Example: $\ds \sum_{n \mathop \ge 0} \dfrac {3^n - 1} {2^n + 1} z^n$
Let $\sequence {a_n}$ be the sequence defined as:
- $a_n = \dfrac {3^n - 1} {2^n + 1}$
The complex power series:
- $S = \ds \sum_{n \mathop \ge 0} a_n z^n$
has a radius of convergence of $\dfrac 2 3$.
Example: $\ds \sum_{n \mathop \ge 0} \dfrac {\paren {2 n}!} {\paren {n!}^2} z^n$
Let $\sequence {a_n}$ be the sequence defined as:
- $a_n = \dfrac {\paren {2 n}!} {\paren {n!}^2} z^n$
The complex power series:
- $S = \ds \sum_{n \mathop \ge 0} a_n z^n$
has a radius of convergence of $\dfrac 1 4$.

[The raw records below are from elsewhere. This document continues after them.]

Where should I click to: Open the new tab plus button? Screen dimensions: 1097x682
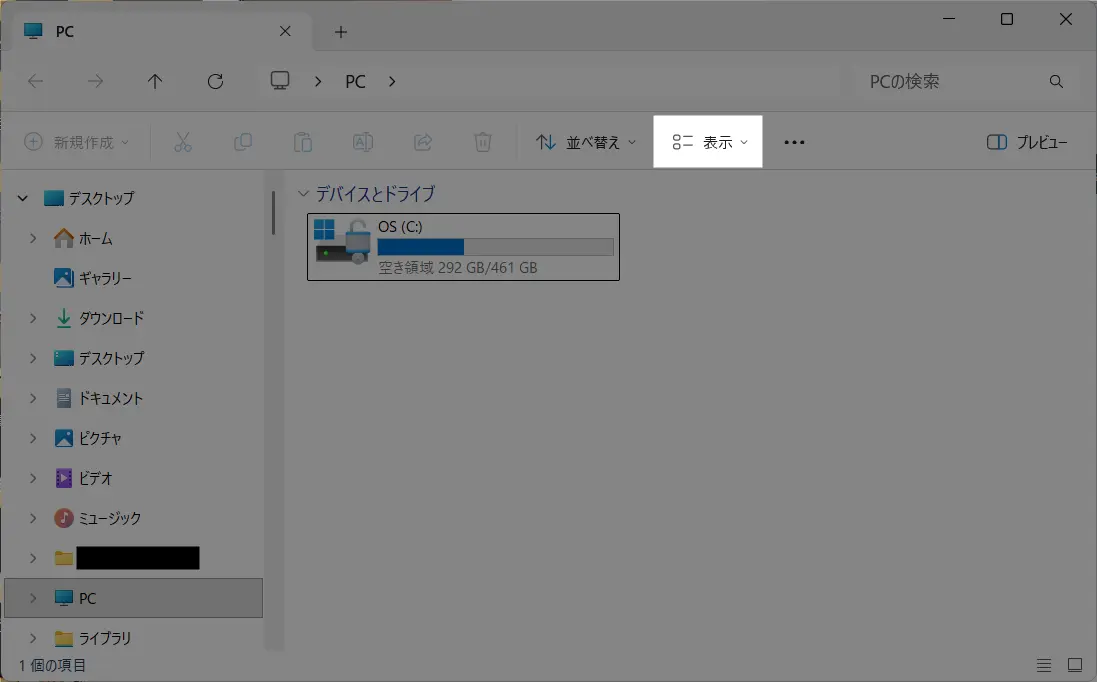pyautogui.click(x=340, y=32)
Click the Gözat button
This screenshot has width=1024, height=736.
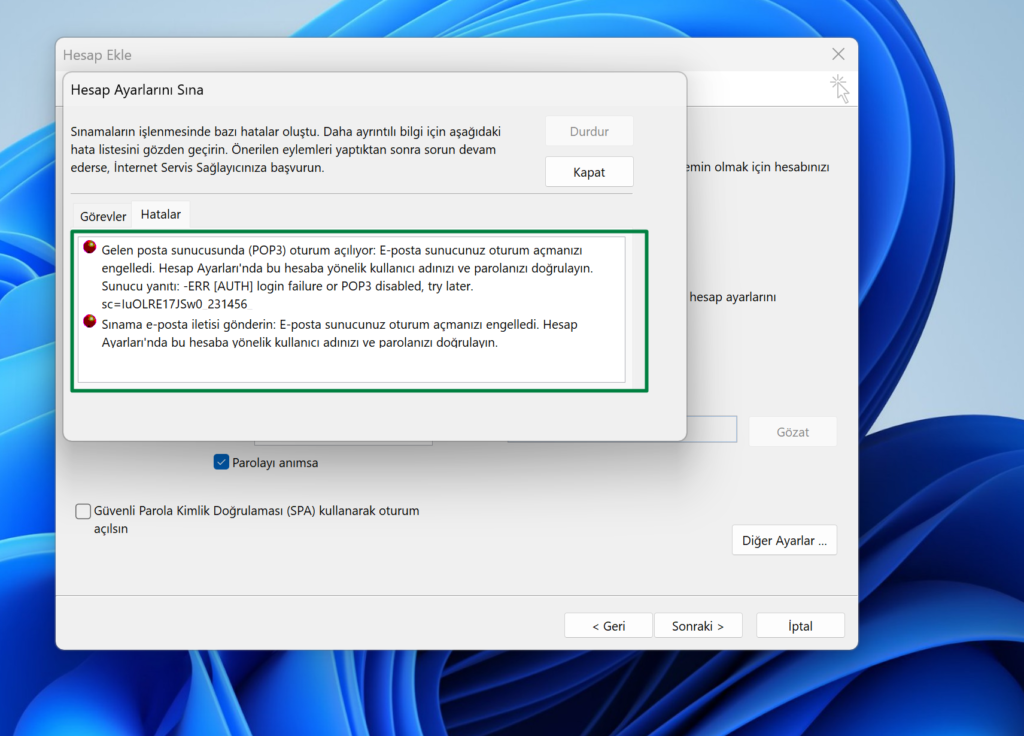(792, 432)
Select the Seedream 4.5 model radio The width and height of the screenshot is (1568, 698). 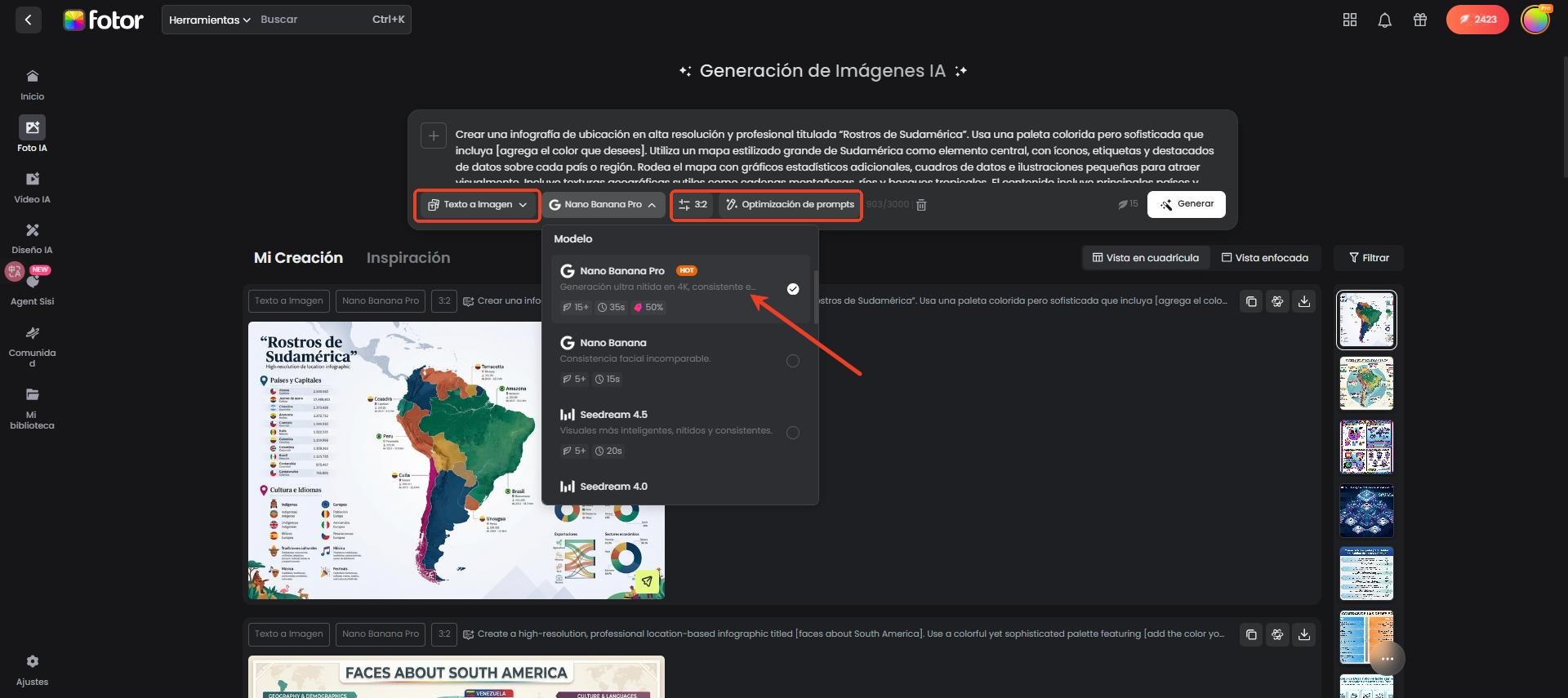[x=792, y=433]
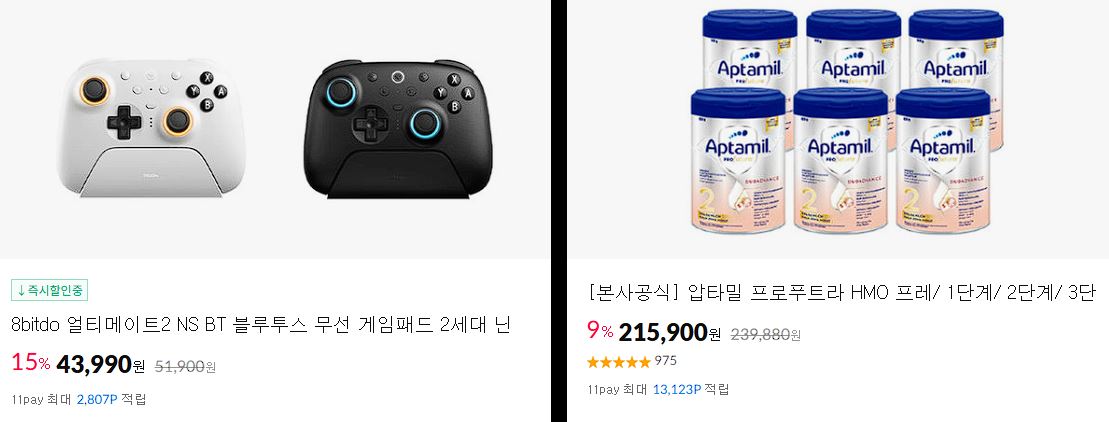This screenshot has height=422, width=1109.
Task: Click the five-star rating icons
Action: click(x=619, y=362)
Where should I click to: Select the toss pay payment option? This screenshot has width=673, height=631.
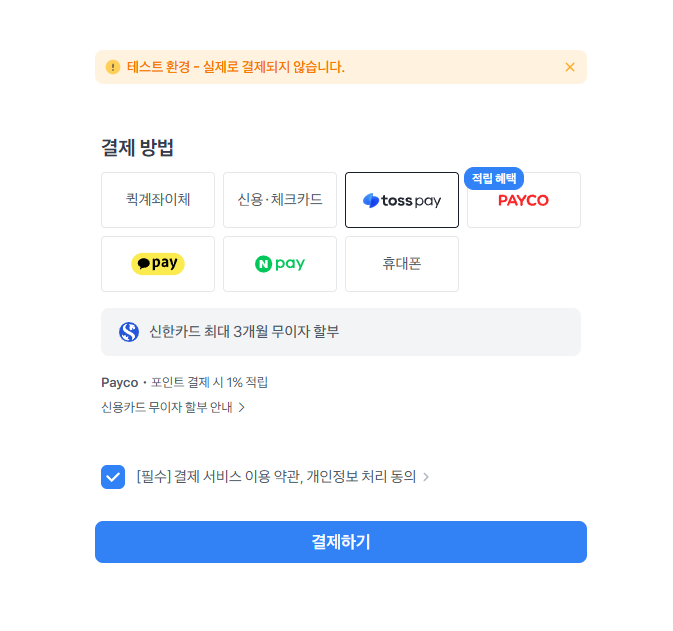pyautogui.click(x=402, y=200)
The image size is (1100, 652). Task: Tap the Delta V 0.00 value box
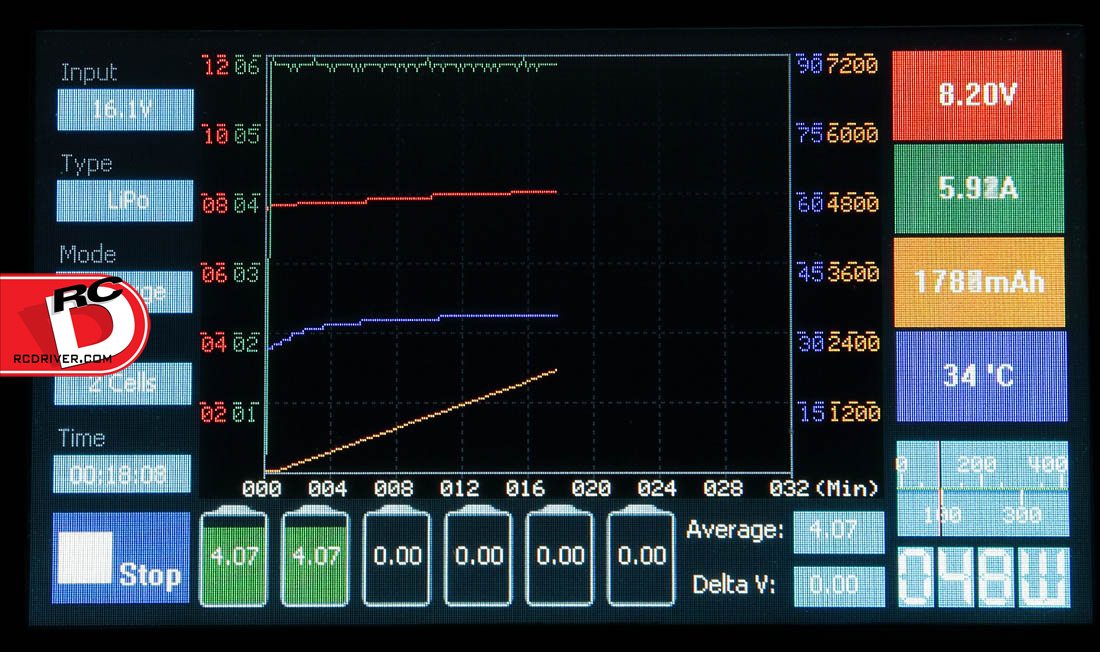click(x=838, y=586)
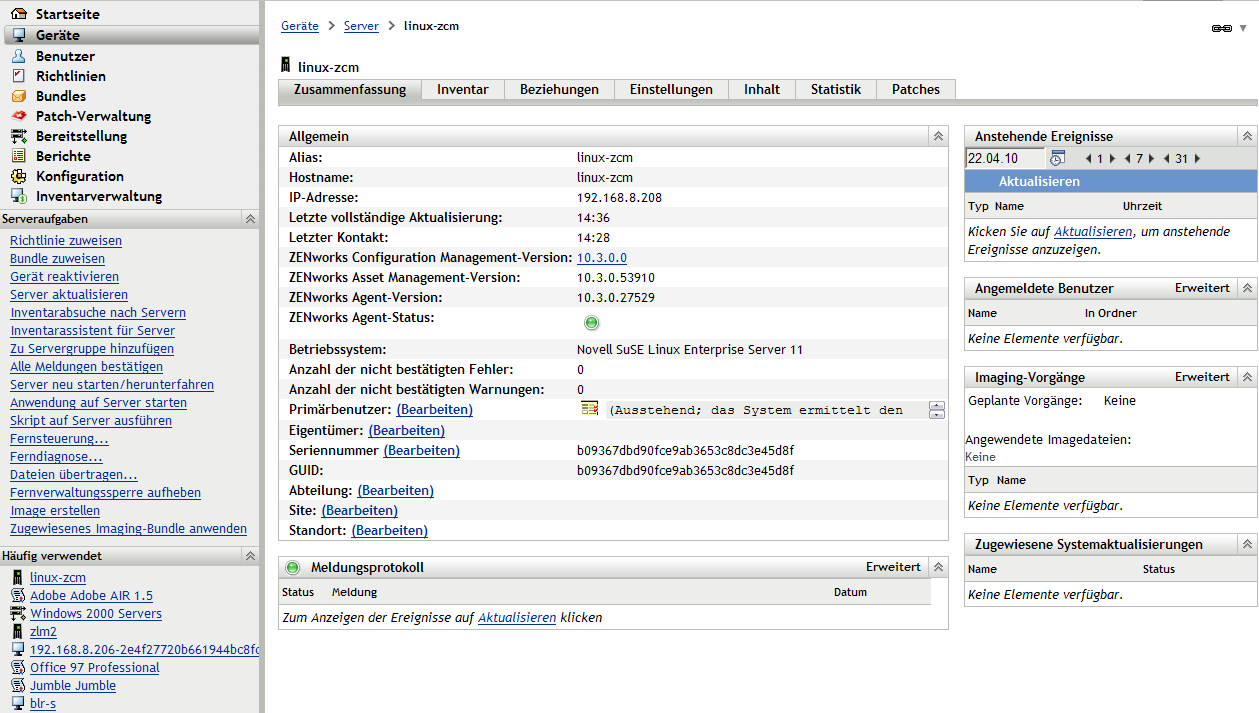The height and width of the screenshot is (713, 1259).
Task: Step the date back by 31 days
Action: (1166, 158)
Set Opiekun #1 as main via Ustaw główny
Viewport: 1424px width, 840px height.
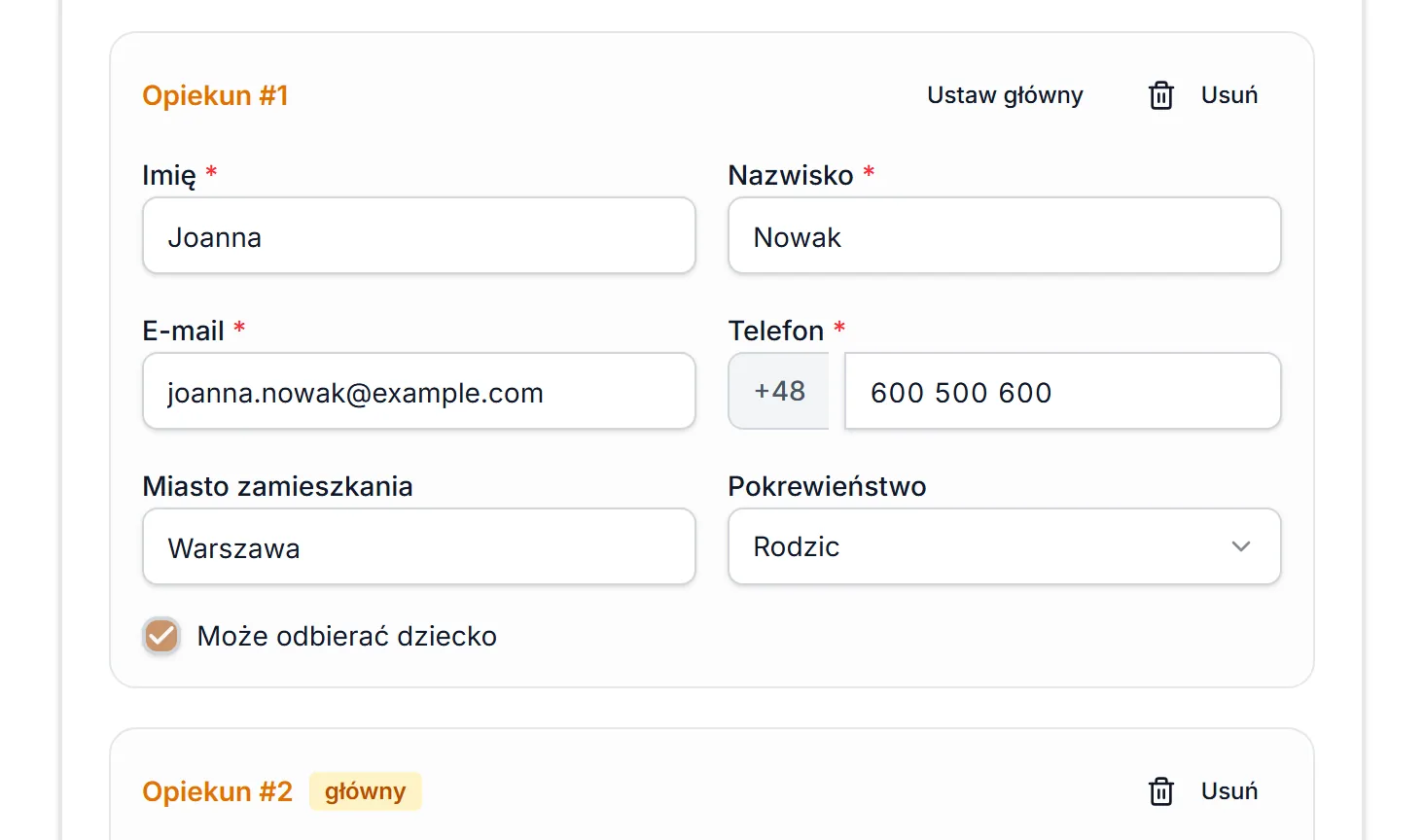coord(1005,95)
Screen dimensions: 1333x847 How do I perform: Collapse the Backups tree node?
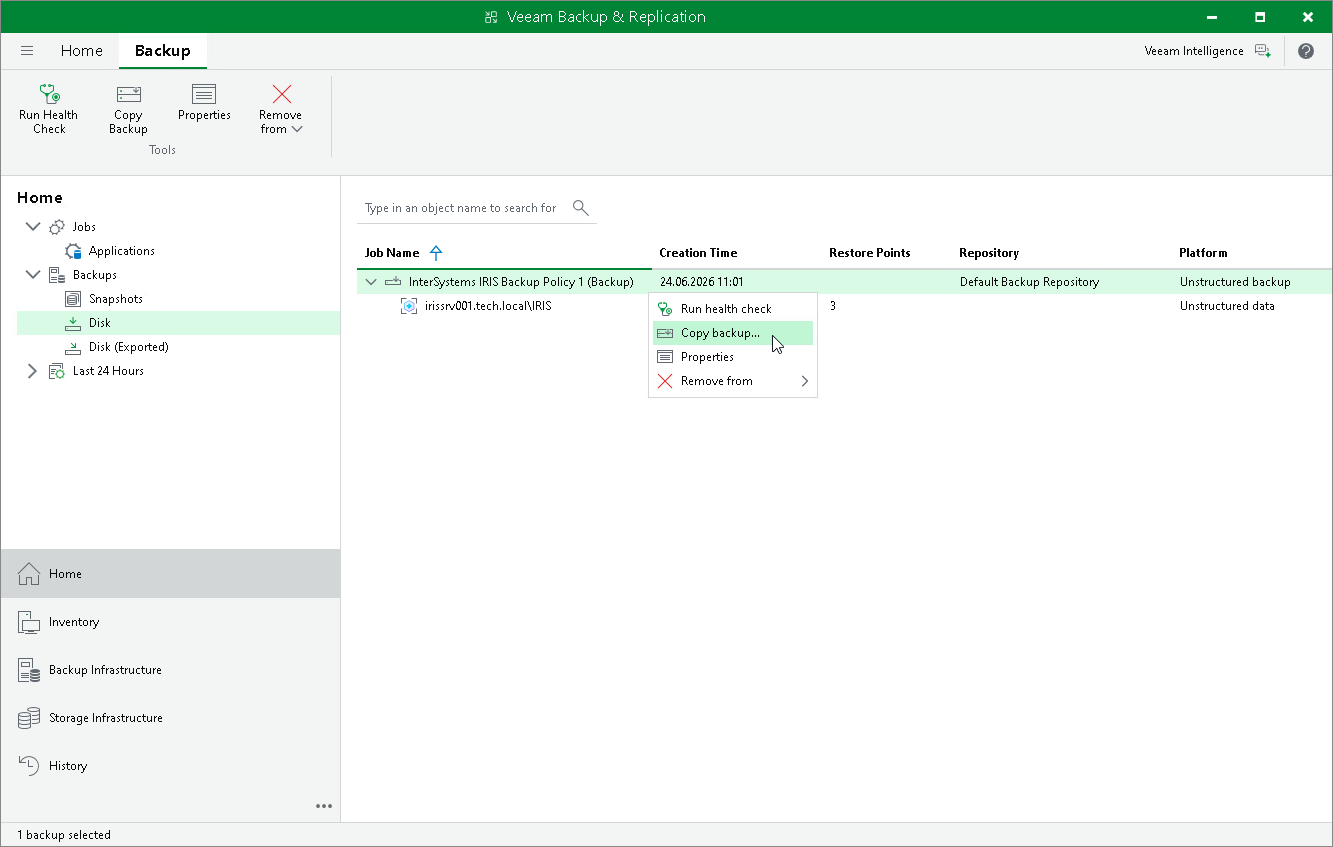(x=33, y=275)
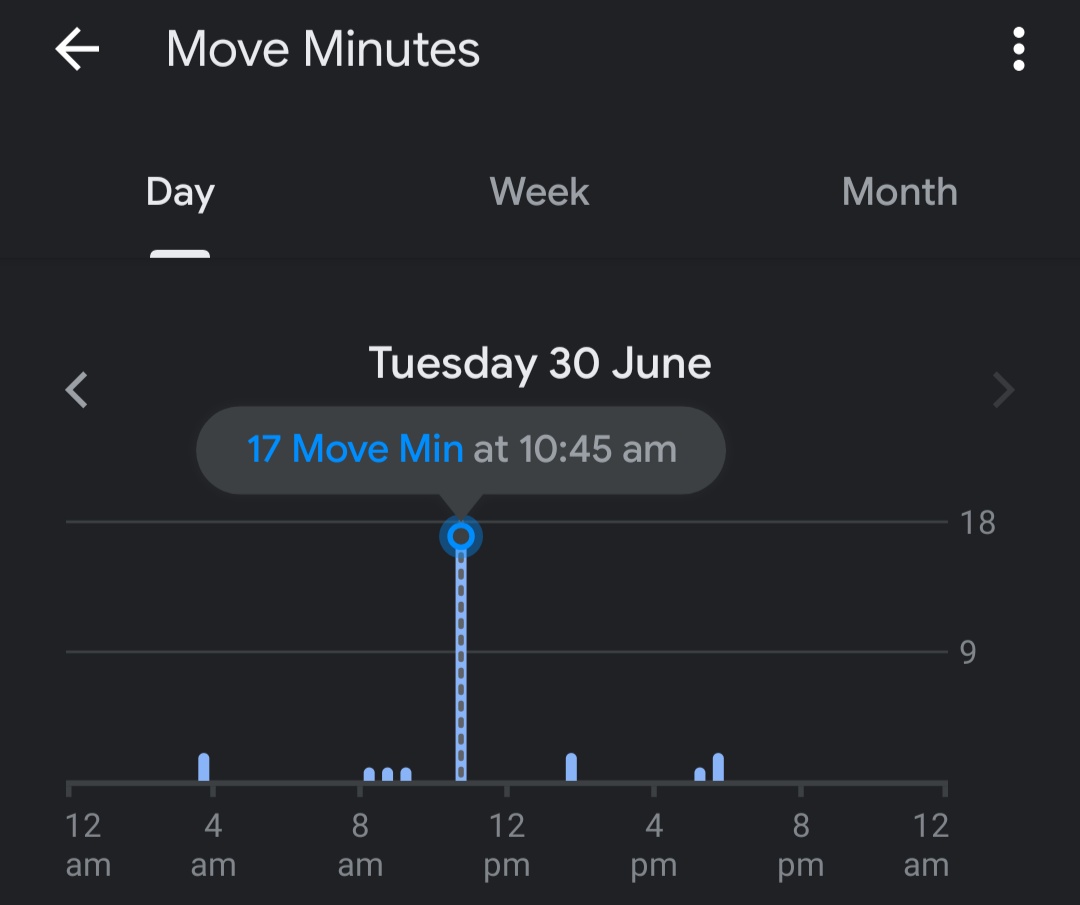Open overflow options via the vertical dots
Image resolution: width=1080 pixels, height=905 pixels.
pos(1018,48)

Example: $\ds \sum_{n \mathop \ge 0} \dfrac {\cos i n} {n^2} z^n$
Let $\sequence {a_n}$ be the sequence defined as:
- $a_n = \dfrac {\cos i n} {n^2} z^n$
The complex power series:
- $S = \ds \sum_{n \mathop \ge 0} a_n z^n$
has a radius of convergence of $\dfrac 1 e$.